This needs customising for a particular scenario:

Mounting all of /dev gives us easy access to the /dev/null, /dev/zero and /dev/random special files, if these are not already populated in the alternative image, and to the /dev/log socket (see syslogd section below). Some may prefer to populate the /dev directory with a particular small set of device-files. If you choose the latter, then note that:

Mounting /dev/pts, /dev/shm, /proc and /sys can be done without using bind: eg for /proc: mount -t proc myproc $ch/proc
/dev/ptmx and directory /dev/pts gives access to pseudo-terminals, without which commands like xterm cannot be executed in the chrooted environment
/dev/tty is required for certain commands to work (eg klog)
/dev/fuse is required for fusermount to work

/proc is required for certain commands to work (...).
/tmp might be included if this is a separate large file-space, so that a similarly large space will be available in the chrooted environment.
The /tmp/.X11-unix/X0 special file needs to be available in an image for X applications to work in the chrooted environment on (say) a desktop PC, either by bind-mounting all of /tmp as above, or bind-mounting just that particular special file/socket.
/selinux has been included above, but in fact selinux needs to be tailored, or off, in order for a chrooted bash to work, as of SL5.2. (...).
For Torque/PBS worker nodes, nodefile and jobfile directories /var/spool/torque/aux and /var/spool/torque/mom_priv/jobs (or whatever the naming convention is on your system) need to be bind-mounted to the directories of the same name in the image(s). You can achieve that most easily by bind-mounting just /var/spool/torque, and that works fine.

Other considerations

There may be lots of other things that need to be considered; some of them are:

/etc/resolv.conf needs to be consistent between native and chrooted images (so do a copy at boot time), for any DNS lookups to work.
/etc/nsswitch.conf also needs to be consistent, for network-based authentication and look-ups.
/etc/hosts needs to be consistent, if populated in the base system.
/etc/passwd and /etc/group files should be consistent, unless the authentication method is network-based: LDAP for example.
/etc/pam.d/system-auth, if customised for longer / stronger passwords, also needs to customised in the images, for consistency of enforcement.
/etc/mail/submit.cf needs to be consistent if you want mail commands to work. In addition, for the rare cases where an email transaction initially fails and gets deferred, you might consider running a sendmail client daemon per image, or do a bind-mount of /var/spool/clientmqueue directories, or have a cron task to move files in those directories into the base system (which is what I do). Watch out for different group-ids for smmsp in different systems, though, which if true requires your cron task to chgrp the moved files. (Fedora 12 had that issue; Fedora 14/15 reverts to uid:gid 51:51 like RHEL).
/etc/mtab, where this is a regular file (rather than a sym-link to /proc/mounts), can be made consistent, eg stream-edited, into the images, so that a df command shows available file-systems.
/var/lib/dbus/machine-id can be copied into the images, so that certain facilities work (more details?).
/etc/cups/client.conf can be made consistent in the images, to give the same CUPS client set-up.

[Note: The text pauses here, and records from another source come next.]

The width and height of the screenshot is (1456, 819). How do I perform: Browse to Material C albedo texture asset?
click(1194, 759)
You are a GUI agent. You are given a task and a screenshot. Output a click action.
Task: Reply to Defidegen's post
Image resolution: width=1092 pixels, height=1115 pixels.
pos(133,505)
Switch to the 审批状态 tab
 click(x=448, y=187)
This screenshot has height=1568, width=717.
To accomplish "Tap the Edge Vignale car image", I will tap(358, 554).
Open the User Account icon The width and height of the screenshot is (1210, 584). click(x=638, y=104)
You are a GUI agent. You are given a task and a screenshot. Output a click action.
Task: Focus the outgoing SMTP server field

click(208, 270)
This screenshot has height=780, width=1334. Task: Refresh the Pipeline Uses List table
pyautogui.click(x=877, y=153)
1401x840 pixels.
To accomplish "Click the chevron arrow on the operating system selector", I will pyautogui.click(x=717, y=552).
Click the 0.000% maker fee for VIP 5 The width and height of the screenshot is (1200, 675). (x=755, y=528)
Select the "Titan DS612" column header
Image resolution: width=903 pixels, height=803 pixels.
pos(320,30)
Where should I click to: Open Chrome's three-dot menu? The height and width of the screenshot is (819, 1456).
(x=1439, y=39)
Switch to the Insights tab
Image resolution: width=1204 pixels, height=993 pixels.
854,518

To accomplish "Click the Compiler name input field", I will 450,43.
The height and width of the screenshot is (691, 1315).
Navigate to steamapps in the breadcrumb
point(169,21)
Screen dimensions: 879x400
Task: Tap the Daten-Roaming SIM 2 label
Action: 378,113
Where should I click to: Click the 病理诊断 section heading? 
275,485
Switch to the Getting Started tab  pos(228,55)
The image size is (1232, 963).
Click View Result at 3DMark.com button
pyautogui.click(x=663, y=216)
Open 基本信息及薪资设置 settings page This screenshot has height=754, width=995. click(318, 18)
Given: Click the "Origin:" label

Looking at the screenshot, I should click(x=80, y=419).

By consistent, I don't necessary mean identical, but giving the same effect.

In a system where one is trying to achieve isolation between the different virtual systems (we're not!) then of course the above remarks don't necessarily apply.

Security

The system administrators need to keep sub-systems up-to-date as far as non-kernel security fixes are concerned, just as they would do if those systems were stand-alone, because (for example) a setuid program which is discovered to have an exploit which gives uncontrolled root access is a security hazard, whether it be in a native or chrooted environment. So, for example, a glibc vulnerable to CVE-2010-3847 would be exploitable. It would be incorrect to assume that the chrooted environment provides some protection from such hazards because, as is well known, it's not hard for a root user to break out into the native environment, and in any case a malicious root user can do damage enough without breaking out. On the other hand, kernel-exploit vulnerabilities of the sub-systems are not of concern, as we only use the native system's kernel, and vulnerabilities in daemons (like sshd or ntpd) are unlikely to have an impact since there is usually no reason to run non-native versions of those daemons. With use of kernel capabilities, particularly a capability bounding set in kernel versions 2.6.25 onwards, it should be possible to restrict what privileges a user can acquire in their sessions, anyway.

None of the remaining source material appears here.